Hoy en día es el mayor responsable de que cualquier producto sonoro sea de buena o de mala calidad. No le basta con saber de música, no le basta con conocer el software que manipula, tampoco con tener buen oído o con ejecutar algún instrumento:
"El productor musical: Es el mayor responsable de que el proyecto que se le ha encargado se haga realidad. Una hermosa realidad"
A continuación especifico algunos conocimientos, que para mí, debe tener un productor musical para poder realizar la ardua tarea de que el resultado real sea lo que se tiene en mente:
1) Conocimientos musicales:
Armonía: a veces lo que necesita un tema para funcionar o sonar bien es simplemente cambiar un acorde o modular en una parte.
Arreglos: un arreglo musical es escribir nota por nota lo que hace cada instrumento a lo largo de la canción en vez de esperar la propuesta interpretativa del músico. Ya sea para escribir él mismo los arreglos o transmitirle al arreglista lo que busca y hacer las correcciones pertinentes.
Conocer la variedad de instrumentos y amplificadores en cuanto a construcción y sonido se refiere. Por ejemplo: saber cómo apagar armónicos indeseados de una batería o elegir la guitarra acústica más apropiada para esta canción.
Tocar algún instrumento. El piano sería ideal.
2) Conocimientos en programación.
3) Conocimientos técnicos:
Acústica: la sala donde se graba afecta a qué y cómo se graba un instrumento. Saber si esta sala es la apropiada para grabar este instrumento y cómo poder modificar esa acústica si no es conveniente.
Conocer los diferentes tipos de micrófonos que existen y saber cuál elegir en cada situación para conseguir el sonido que busca, pues “sonido” es el más conveniente para esta canción o lo que quiere transmitir con ella.
Pre-amplificadores: también dejan su sello en la captación/creación de un sonido determinado.
Digitalizadores: lo que comúnmente se conoce como tarjeta de sonido.
Mezcla: saber qué sonido busca y cómo conseguirlo. Si él no es el responsable de mezclar la canción debe poder transmitir al mezclador lo que quiere.

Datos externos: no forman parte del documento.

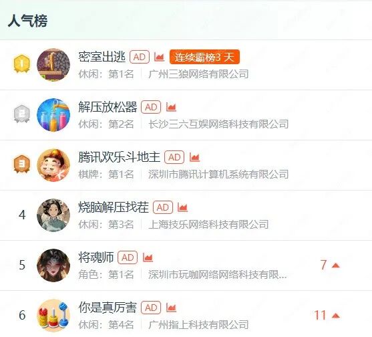Click developer 深圳市腾讯计算机系统有限公司
372x337 pixels.
tap(218, 175)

Debe saber cómo influyen en el sonido dispositivos como ecualizadores, compresores, reverberaciones, delays.
Masterización: qué es la masterización y cómo puede beneficiar a la canción y al tipo de público/entorno al que va encaminada.
4) Psicología aplicada: Crear un buen ambiente de trabajo y saber sacar de cada individuo lo mejor que pueda dar ese día en esas condiciones.
5) Dotes de dirección y planificación. Anticipación y solvencia de problemas.
6) Conocimientos sobre el mercado, tendencias e impacto del producto en el mercado
7) Conocimientos contables: Cuánto vale una hora de estudio, la sesión de un músico, una mezcla. Anticipar el costo total de la producción con todas sus fases y no tener nunca que emplear parte de sus honorarios para sufragar una mala previsión de esos costos.


Como bien lo dije anteriormente yo soy músico, valga la aclaración. Ahora bien, ya que sabemos las funciones y los conocimientos que debe tener un productor musical, es hora de hacerse una pregunta: ¿Si es verdad que el joven que se hacer llamar “productor musical” lo es?